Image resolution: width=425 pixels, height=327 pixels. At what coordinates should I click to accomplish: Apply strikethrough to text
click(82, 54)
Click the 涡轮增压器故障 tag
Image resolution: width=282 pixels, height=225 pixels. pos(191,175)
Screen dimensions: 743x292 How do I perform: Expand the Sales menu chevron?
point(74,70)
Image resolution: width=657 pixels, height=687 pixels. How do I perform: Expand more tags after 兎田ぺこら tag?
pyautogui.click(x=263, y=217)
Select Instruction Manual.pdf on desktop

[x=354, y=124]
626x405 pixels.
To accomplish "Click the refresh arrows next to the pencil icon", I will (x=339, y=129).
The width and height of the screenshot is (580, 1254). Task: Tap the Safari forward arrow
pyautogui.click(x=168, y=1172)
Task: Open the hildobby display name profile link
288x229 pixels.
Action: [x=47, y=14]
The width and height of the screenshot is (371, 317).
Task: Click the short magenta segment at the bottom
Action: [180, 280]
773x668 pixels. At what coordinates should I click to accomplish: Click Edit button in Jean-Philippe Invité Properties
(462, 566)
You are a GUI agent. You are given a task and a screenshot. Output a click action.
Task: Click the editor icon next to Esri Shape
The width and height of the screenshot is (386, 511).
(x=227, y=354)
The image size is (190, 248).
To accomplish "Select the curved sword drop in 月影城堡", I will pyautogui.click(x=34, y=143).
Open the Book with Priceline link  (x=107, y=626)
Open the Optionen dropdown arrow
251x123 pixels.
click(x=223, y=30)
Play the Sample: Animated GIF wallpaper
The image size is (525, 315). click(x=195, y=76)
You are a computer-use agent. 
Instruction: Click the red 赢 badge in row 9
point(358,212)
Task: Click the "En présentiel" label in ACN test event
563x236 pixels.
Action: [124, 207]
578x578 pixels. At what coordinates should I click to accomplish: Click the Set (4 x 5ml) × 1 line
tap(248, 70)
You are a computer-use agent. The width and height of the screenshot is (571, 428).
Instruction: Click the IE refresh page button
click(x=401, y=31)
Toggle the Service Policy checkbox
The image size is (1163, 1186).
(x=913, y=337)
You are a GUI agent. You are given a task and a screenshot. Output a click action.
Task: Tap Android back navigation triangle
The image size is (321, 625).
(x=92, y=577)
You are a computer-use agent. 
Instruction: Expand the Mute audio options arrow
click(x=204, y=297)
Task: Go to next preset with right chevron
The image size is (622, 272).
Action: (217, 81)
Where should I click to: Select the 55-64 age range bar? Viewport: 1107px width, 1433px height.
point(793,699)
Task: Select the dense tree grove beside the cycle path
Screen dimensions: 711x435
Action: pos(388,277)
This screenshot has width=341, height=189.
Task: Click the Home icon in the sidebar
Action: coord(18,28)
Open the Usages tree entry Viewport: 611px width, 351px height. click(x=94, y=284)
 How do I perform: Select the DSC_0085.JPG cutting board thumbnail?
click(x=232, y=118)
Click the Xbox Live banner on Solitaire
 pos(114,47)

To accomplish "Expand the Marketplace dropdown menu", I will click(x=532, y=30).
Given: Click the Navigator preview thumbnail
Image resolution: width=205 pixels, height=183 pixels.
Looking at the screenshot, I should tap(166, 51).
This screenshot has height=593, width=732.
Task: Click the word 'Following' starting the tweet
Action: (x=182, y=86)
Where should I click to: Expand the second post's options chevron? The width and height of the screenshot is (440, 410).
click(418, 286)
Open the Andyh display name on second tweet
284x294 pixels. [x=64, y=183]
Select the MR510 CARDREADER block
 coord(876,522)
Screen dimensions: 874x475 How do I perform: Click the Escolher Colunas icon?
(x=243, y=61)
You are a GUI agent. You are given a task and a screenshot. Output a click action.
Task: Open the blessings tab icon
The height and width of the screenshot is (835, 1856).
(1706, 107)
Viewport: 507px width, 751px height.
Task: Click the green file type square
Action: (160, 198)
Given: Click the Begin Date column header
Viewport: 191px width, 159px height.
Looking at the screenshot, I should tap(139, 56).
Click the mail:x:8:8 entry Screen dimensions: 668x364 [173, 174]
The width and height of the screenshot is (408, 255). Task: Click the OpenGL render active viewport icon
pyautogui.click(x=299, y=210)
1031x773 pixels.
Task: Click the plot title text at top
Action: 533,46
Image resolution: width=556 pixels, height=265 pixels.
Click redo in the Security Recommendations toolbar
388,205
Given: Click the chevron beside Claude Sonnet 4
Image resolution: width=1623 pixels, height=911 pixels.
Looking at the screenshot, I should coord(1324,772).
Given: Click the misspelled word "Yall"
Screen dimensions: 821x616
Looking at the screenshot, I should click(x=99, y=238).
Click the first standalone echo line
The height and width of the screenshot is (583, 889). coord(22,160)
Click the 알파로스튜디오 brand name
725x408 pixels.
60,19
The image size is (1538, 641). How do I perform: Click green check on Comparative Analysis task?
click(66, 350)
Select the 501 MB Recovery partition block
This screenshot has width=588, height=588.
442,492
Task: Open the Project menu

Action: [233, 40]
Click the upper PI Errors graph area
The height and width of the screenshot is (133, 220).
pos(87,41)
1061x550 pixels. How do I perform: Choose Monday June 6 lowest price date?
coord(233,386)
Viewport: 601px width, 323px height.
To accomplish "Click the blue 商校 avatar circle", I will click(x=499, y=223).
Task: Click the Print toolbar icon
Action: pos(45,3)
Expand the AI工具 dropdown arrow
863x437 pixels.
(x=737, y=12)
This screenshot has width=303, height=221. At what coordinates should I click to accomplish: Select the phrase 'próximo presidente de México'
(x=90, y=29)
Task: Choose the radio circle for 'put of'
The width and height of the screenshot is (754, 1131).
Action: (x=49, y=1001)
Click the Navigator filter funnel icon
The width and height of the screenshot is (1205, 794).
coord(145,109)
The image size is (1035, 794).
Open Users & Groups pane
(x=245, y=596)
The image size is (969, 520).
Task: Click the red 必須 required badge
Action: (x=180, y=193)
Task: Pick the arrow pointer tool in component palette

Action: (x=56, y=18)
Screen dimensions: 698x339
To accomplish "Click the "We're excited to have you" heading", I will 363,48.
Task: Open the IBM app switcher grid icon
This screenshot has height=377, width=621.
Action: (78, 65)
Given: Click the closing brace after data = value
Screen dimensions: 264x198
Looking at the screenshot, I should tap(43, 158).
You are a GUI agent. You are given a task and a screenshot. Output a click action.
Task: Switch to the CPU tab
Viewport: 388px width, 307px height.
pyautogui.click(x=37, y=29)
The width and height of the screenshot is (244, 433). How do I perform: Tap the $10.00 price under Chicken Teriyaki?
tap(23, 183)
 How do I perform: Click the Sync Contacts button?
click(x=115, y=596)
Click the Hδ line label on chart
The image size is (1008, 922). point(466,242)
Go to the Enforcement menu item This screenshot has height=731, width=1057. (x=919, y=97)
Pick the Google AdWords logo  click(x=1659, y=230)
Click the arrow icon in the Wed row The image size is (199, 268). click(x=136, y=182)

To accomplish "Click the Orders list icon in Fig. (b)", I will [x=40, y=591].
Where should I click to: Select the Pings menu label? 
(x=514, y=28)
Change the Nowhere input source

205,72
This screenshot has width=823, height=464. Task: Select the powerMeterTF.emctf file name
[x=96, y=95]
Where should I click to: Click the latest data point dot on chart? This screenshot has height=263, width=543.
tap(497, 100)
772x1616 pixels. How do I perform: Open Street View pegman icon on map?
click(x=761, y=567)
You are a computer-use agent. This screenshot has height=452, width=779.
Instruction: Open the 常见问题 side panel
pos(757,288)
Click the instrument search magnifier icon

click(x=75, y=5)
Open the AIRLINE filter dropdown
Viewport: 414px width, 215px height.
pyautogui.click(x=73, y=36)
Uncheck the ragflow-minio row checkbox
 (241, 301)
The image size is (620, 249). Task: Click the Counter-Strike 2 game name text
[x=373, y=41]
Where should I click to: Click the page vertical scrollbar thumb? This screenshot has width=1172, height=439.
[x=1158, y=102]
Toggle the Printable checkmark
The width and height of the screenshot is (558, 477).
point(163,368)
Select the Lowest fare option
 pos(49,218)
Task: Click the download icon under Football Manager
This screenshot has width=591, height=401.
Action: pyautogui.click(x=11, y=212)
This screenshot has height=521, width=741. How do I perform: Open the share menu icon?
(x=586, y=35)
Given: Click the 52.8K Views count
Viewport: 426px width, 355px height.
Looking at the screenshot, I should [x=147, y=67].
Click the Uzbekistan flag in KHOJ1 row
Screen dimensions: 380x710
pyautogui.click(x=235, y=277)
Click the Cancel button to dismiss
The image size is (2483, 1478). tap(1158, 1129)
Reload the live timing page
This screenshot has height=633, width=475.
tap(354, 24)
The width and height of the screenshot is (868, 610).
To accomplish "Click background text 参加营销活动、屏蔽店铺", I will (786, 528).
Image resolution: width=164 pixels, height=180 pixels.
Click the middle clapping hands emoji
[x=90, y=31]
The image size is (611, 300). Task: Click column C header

> **Assignment**
Lines from the one holding "The width and height of the screenshot is (868, 610)." through the last line of the material are to be repeated exactly; no other lines belong in the answer.

> **Response area**
The width and height of the screenshot is (868, 610).
To accomplish "Click background text 参加营销活动、屏蔽店铺", I will (786, 528).
Image resolution: width=164 pixels, height=180 pixels.
Click the middle clapping hands emoji
[x=90, y=31]
The image size is (611, 300). Task: Click column C header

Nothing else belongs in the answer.